Scientists decode deadly cancers

Scientists decode deadly cancers

London: British scientists have cracked the genetic code of two of the most deadly cancers, a development described as a “transforming moment" in the effort to find a cure for the killer disease.

Cambridge University researchers mapped the DNA mutations that lead to skin and lung cancers. The complete genetic codes of the two human cancers have been mapped for the first time, setting the stage for a medical revolution in which every tumour can be targeted with personalised therapy.

“What you are seeing today is going to transform the way we see cancer. This is a really fundamental moment in the history of cancer research," said professor Mike Stratton, who carried out the studies.

Cancer kills seven million people worldwide annually. Scientists predict that by 2020, all cancer patients could have their tumours analysed to find the genetic defects that drive them. This information would then be used to select the treatments most likely to work, The Times newspaper reported.

The Cambridge team, working with US academics, calculated that if the cancer takes an average of 50 years to develop, every 15 cigarettes bring a smoker one mutation closer to the disease.

The process could happen much more quickly, however, as no one can currently predict when the key “driver" mutations will occur.

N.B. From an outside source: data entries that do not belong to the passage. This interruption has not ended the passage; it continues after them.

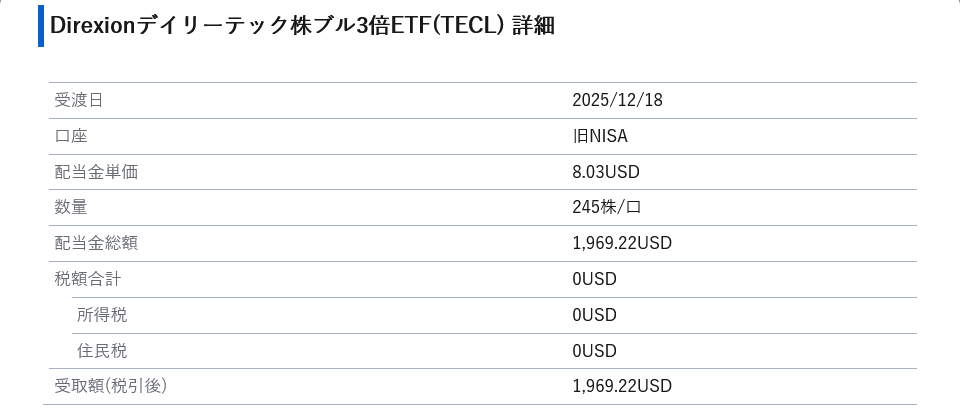Screen dimensions: 960x412
Task: Click the 旧NISA account value
Action: click(600, 136)

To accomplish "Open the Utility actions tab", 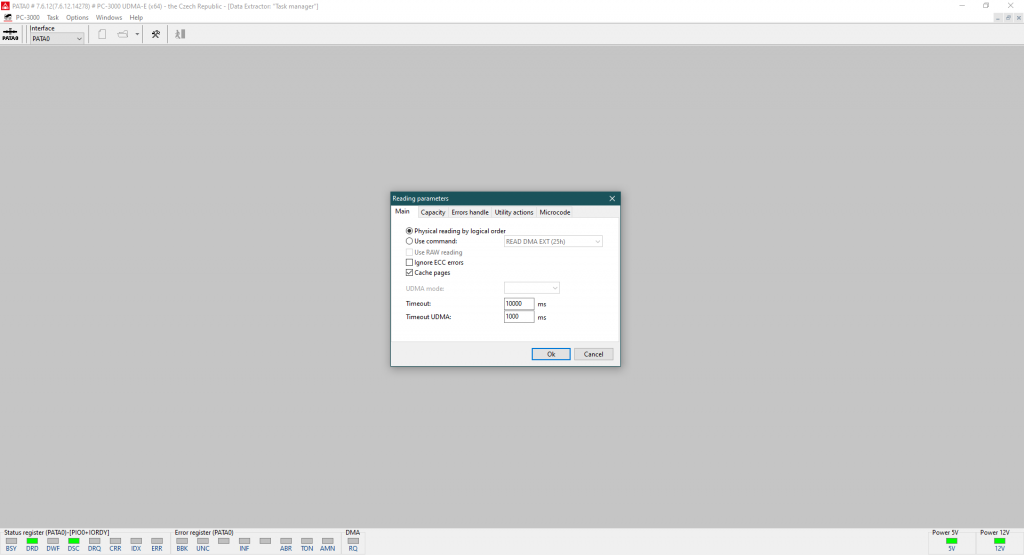I will 514,212.
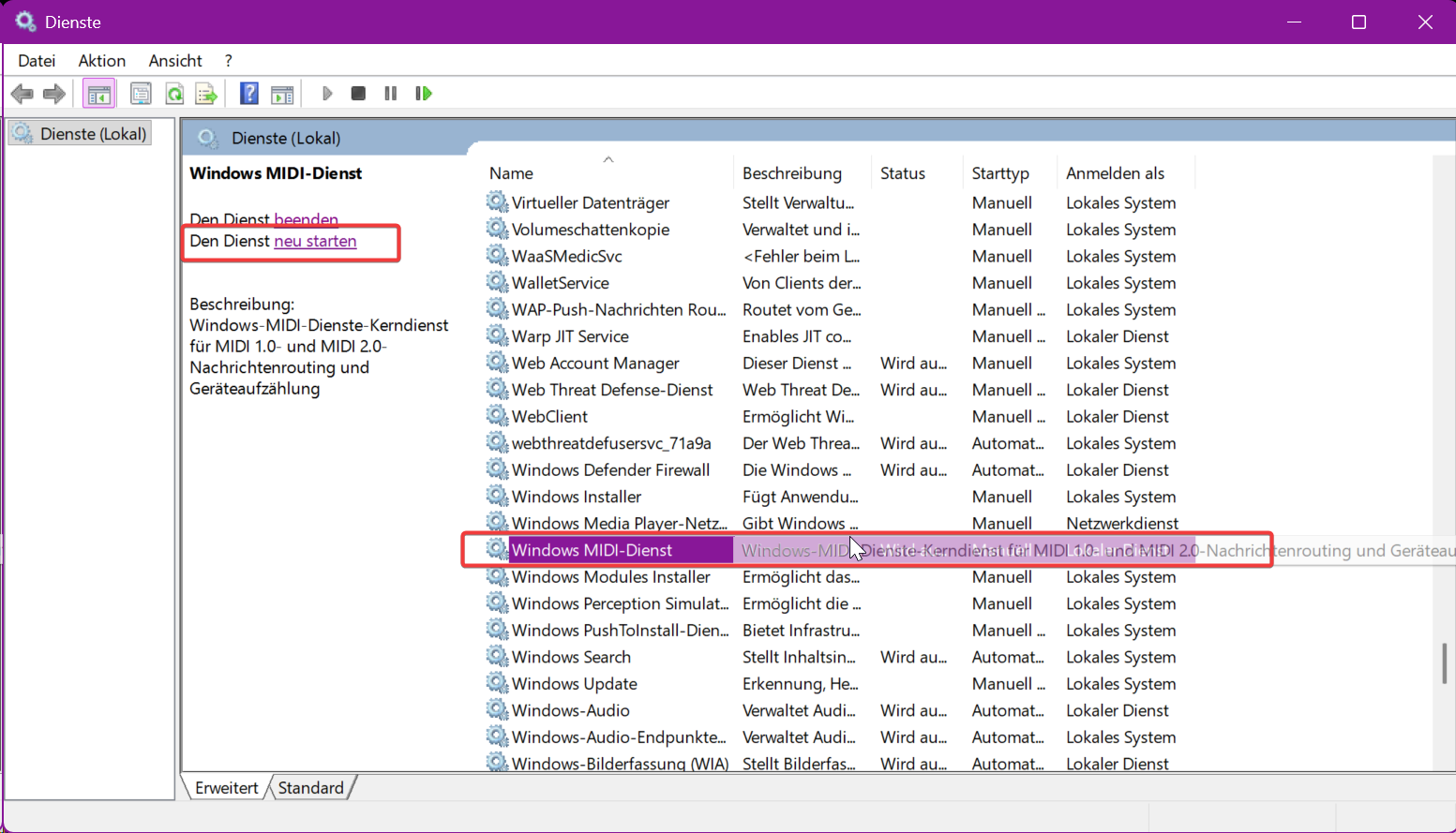Sort services by the Starttyp column
The height and width of the screenshot is (833, 1456).
click(1000, 173)
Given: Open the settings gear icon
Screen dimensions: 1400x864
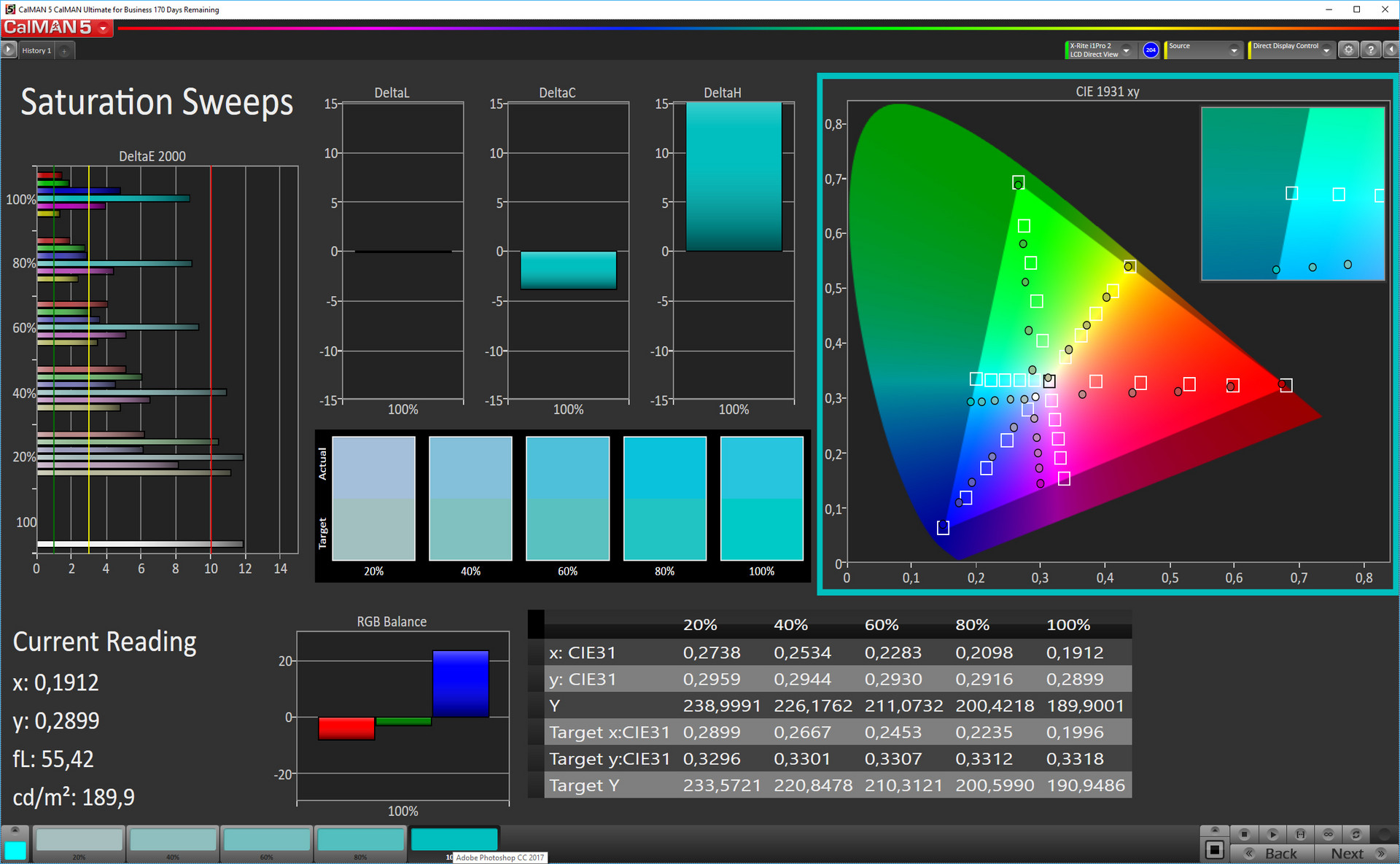Looking at the screenshot, I should tap(1348, 50).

Stratton, of the Wellcome Trust Sanger Institute, a world leading research centre in Cambridge, said, “We have never seen cancer unveiled in this form before. It is like doing an archaeological excavation. We have got traces of all these processes from years before the cancer arose."

Stratton, the lead researcher, said this study of mutations tells us how the cancer developed and will inform us on prevention.

“I can envisage a time, a decade or more hence, when these catalogues will become routine, and influential in selecting treatment for that individual. That’s what we’re expecting—every cancer patient will have one of these charts," he was quoted as saying by the British daily.

Cancer is a disease of the genes. Smoking, radiation or alcohol consumption inflict DNA damage that causes cells to grow out of control.

All cancers are caused by damage or mutations to the DNA of formerly healthy cells. This damage causes them to grow into abnormal lumps or tumours and spread around the body disrupting its normal processes.